REQUIRED TASK A
In the excerpt on the fee dispute, on what date did the Sheriff serve the hard copy of the section 345 notice?
REQUIRED TASK B
Continue the excerpt on the fee dispute past its last sentence, in the same formal style.

On 18 August 2020 Basson Louw forwarded a fee note to the Applicant.
On 26 August
2020, Basson Louw sent its account to the Applicant via
email. Basson Louw states that up until 26 August 2020, the Applicant
did
not respond to the accounts sent despite various telephone calls
and telephonic discussions and undertakings to pay.
[23]
On 4 September 2020, Basson Louw addressed a letter to the Applicant
in terms of section 345(1)(a)
of the Companies Act, 61 of 1973. The
notice was sent by email to the Applicant on 4 September 2020 and a
hard copy was served
by the Sheriff on 7 September 2020. The section
345 letter demanded payment of the amounts claimed from Applicant and
threatened
to liquidate Turnerland if it failed to make such payment.
[24]
Basson Louw states that Applicant replied to the notice on 7
September 2020. In the email, Mrs
Turner, who is the Financial
Administration manager of the Applicant, advised as follows:
“
Ek
het voort gegaan en alle rekeninge tot op datum ontvang vir hierdie
saak, voor gele vir taksering. Ek hoop om spoedig die resultate
te
ontvang.”
[25]
In explanation of the aforesaid email which was sent by Mrs Turner to
Basson Louw referencing
the word ‘
taksering’,
the
Applicant describes the circumstances under which it was sent as
follows: The Sheriff attended at the Applicant’s farm
in an
unrelated matter. Mrs Turner informed the Sheriff that the Applicant
disputed the sums claimed by their attorney and the
Sheriff advised
her that the Applicant could have the bill of costs taxed if it
disputes the fees and disbursements charged by
the Second Respondent.
She says this is why she referred to ‘
taksering’
in her correspondence to them. She states however that she did not
know what the actual process entailed.

RECORDED INFORMATION
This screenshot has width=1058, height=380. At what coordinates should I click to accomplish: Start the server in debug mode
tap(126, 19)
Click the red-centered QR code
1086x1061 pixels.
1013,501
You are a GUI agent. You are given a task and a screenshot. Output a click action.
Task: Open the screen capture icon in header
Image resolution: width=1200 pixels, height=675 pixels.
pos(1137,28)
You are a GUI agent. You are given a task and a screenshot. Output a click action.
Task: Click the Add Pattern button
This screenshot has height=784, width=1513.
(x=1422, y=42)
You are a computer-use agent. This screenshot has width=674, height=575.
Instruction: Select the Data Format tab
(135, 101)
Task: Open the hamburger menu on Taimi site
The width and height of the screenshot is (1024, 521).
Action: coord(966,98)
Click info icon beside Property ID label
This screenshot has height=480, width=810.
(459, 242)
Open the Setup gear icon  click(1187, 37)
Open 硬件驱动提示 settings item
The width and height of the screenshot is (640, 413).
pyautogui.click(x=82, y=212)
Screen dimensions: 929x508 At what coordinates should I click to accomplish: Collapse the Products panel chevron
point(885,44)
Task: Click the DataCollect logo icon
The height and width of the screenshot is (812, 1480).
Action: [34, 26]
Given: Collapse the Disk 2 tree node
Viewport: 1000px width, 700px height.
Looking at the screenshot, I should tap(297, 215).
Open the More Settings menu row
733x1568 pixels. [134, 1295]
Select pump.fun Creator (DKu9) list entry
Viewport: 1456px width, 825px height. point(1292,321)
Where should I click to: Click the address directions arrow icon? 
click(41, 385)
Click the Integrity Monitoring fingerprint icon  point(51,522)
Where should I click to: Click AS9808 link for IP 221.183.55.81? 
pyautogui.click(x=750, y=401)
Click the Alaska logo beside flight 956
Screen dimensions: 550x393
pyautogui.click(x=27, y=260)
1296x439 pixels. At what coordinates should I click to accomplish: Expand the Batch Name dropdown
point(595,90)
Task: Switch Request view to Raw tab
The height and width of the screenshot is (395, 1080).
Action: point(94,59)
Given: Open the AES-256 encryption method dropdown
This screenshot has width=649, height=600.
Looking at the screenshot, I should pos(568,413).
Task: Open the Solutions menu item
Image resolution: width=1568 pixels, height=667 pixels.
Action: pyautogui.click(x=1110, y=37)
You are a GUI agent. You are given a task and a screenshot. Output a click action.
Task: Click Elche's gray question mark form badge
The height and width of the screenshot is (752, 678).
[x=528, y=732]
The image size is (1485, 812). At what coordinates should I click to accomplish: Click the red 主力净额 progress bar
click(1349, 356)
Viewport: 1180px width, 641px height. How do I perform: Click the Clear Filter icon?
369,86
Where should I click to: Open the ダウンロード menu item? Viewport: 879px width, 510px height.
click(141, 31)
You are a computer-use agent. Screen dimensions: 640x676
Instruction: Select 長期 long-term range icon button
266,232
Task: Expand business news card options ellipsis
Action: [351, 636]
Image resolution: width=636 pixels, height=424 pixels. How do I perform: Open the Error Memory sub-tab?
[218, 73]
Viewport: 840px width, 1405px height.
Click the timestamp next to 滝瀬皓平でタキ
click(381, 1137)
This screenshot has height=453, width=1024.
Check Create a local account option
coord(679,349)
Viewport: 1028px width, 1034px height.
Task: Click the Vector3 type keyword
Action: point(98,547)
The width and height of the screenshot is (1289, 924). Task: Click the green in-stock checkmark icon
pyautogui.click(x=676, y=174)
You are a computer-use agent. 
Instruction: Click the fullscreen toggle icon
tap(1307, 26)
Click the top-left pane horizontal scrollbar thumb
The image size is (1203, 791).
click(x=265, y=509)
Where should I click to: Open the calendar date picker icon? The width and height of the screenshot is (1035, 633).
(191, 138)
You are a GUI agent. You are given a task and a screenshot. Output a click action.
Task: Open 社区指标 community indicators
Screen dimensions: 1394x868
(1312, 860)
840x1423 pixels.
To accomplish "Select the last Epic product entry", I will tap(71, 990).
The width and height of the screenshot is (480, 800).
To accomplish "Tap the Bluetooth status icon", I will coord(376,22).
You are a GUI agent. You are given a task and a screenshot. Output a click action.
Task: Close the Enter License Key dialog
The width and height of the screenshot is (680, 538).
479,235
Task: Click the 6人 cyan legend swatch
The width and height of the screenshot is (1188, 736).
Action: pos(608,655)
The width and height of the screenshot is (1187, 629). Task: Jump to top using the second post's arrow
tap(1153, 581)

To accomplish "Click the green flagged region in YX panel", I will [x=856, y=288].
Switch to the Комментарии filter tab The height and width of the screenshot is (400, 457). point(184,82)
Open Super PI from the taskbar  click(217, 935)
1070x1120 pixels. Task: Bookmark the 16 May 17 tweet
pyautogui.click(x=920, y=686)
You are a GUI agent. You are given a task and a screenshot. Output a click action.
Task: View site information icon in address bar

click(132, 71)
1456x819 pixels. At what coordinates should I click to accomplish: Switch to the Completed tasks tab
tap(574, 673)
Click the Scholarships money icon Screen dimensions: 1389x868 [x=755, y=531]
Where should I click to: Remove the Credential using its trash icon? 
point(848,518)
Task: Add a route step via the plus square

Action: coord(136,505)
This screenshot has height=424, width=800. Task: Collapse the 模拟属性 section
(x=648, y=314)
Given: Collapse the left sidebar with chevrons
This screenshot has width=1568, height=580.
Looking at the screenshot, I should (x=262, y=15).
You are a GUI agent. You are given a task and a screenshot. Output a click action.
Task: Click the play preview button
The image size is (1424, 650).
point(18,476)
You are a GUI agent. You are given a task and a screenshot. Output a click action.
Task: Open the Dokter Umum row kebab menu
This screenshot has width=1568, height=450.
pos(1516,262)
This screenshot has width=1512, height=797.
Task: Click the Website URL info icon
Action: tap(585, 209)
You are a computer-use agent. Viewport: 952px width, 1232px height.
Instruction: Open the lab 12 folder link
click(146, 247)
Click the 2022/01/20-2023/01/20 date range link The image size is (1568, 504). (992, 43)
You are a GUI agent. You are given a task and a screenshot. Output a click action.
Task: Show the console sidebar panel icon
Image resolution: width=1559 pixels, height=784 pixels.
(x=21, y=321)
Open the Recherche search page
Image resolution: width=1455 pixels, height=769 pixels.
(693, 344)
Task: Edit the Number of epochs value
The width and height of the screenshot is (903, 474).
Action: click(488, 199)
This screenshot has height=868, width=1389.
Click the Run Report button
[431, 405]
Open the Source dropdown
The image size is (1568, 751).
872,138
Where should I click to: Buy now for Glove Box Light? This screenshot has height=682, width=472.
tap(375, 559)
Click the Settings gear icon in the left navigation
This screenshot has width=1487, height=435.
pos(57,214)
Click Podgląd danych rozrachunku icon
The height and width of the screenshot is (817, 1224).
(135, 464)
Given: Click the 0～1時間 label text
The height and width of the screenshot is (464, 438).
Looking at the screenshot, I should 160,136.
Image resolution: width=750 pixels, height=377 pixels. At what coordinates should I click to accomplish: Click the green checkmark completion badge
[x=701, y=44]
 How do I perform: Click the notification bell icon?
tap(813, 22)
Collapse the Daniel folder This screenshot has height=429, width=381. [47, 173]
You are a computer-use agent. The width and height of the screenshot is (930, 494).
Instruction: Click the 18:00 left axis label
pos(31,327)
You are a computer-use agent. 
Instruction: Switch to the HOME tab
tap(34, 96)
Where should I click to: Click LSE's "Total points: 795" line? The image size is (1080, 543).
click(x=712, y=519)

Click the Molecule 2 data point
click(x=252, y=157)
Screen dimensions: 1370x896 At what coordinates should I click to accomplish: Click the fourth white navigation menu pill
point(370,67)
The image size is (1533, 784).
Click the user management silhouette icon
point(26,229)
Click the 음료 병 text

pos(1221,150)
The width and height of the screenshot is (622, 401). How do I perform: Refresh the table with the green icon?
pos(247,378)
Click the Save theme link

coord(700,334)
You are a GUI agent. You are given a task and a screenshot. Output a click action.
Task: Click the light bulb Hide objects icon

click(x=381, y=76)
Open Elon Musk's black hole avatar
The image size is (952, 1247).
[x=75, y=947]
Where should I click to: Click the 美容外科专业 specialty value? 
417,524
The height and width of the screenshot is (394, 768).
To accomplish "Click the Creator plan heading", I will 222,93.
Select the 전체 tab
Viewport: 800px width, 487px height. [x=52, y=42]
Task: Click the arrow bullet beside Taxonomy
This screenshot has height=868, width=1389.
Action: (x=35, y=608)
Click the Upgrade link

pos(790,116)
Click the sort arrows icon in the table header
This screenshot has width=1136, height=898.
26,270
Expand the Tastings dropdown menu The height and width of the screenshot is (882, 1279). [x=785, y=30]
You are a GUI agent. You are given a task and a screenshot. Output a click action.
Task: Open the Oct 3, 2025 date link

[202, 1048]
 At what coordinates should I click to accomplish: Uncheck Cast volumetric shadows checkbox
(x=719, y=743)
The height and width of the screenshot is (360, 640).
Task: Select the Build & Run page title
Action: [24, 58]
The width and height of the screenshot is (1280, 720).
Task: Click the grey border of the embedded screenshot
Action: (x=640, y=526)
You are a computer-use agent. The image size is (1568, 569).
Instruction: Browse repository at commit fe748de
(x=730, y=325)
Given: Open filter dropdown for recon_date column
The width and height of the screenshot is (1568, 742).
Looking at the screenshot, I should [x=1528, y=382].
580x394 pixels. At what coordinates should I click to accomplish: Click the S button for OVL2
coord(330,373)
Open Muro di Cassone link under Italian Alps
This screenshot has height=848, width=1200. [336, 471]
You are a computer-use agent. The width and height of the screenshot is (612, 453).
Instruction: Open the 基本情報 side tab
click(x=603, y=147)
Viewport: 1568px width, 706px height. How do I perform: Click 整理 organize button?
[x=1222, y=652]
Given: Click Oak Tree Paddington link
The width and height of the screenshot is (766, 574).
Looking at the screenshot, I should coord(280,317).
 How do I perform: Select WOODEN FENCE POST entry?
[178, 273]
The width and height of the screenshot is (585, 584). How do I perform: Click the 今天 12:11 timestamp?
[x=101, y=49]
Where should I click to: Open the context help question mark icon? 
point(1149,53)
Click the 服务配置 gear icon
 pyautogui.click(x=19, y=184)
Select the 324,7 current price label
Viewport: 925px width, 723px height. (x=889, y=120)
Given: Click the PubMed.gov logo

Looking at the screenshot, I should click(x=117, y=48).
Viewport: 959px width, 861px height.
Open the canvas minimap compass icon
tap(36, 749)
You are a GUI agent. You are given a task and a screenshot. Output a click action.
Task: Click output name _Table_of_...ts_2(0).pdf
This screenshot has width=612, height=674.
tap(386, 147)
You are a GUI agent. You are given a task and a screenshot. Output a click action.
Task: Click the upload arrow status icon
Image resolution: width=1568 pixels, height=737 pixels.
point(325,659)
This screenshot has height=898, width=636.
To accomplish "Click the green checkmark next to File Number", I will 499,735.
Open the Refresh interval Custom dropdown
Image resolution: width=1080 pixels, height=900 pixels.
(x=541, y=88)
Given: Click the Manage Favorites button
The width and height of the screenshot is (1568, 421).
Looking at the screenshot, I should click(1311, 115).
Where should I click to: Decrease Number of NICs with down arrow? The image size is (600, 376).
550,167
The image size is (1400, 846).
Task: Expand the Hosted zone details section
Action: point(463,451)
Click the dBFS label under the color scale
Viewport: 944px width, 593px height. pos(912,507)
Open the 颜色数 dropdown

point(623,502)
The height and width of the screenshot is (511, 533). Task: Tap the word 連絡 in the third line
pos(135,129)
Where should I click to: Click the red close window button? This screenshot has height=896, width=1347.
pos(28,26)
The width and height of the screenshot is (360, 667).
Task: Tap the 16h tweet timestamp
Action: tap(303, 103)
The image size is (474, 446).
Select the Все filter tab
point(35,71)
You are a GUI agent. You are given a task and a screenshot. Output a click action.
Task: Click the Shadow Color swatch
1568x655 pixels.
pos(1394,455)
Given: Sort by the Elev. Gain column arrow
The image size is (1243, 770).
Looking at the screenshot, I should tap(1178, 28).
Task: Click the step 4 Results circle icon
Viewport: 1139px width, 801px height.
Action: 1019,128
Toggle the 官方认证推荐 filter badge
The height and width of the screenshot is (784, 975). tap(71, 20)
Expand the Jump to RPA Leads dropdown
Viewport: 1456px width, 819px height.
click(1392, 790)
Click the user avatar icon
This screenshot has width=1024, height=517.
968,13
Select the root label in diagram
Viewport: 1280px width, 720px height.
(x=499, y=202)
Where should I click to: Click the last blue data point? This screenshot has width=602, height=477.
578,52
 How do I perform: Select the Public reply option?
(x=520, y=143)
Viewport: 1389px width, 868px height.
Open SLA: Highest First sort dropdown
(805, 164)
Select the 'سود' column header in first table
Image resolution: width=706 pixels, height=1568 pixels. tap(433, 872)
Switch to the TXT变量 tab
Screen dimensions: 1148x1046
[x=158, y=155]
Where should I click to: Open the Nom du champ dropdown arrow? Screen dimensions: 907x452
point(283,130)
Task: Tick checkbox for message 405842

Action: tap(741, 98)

REPLY A
7 September 2020

REPLY B
[26]
Basson Louw on the other hand argues that Applicant was fully aware
of the fact that the bill
of costs was going to be taxed and that it
had a right to object to items therein. Notice of intention to tax
the bill was served
on the Applicant via email on 29 October 2020.
The Notice, dated 27 October 2020, reads as follows:
“
KINDLY
TAKE NOTICE that ATTORNEY FOR PLAINTIFF intends submitting the
attached bill of costs to the Taxing Master at CAPE TOWN for
taxation.
You may inspect the
documents or notes pertaining to any item on the bill of costs at
BASSON & LOUW INC. 29 Hof Street, Malmesbury,
between the hours
of 08h00 and 16h00 at a time as arranged (tel:…) for a period
of ten (10) days after receipt of this notice.
You may furthermore
file a notice of intention to oppose taxation within ten (10) days
after the expiry of the period permitted
for the inspection.
In your notice of
intention to oppose you shall list all the items on the bill of costs
to which you object, and a brief summary
of the reason for your
objection.
Should you fail to
file your notice of intention to oppose within the time specified,
the bill of costs will be submitted to the
taxing master for taxation
without further notice to you.
If you do not give
notice of intention to oppose within the specified time, you may at
the taxation, object to the items specified
in your notice of
opposition.”
[27]
Basson Louw argues that the taxation notice itself explains the
process and that the Applicant
simply ignored the document despite it
being very clear as to what steps had to be followed. They further
argue that the purpose
of service of court documents is so that the
other party has knowledge thereof and in this instance it is clear
that the Applicant
had knowledge of the Bill of costs, the Notice of
intention to tax and the right that it had to object to items
contained in the
Bill. They further allege that when told by the
Sheriff that they could challenge the Bill of costs, they elected not
to do so.
[28]
They further argue that the Applicant only raised the issue of the
account for the first time
on 7 September 2020 and that after
judgment in the main action was handed down on 5 October 2020, Mrs
Turner sent another email
to Basson Louw, explaining their dire
financial predicament due to the trial. They say no mention of the
amounts owing to them
were made, nor to any dispute that they had in
relation to the outstanding amounts.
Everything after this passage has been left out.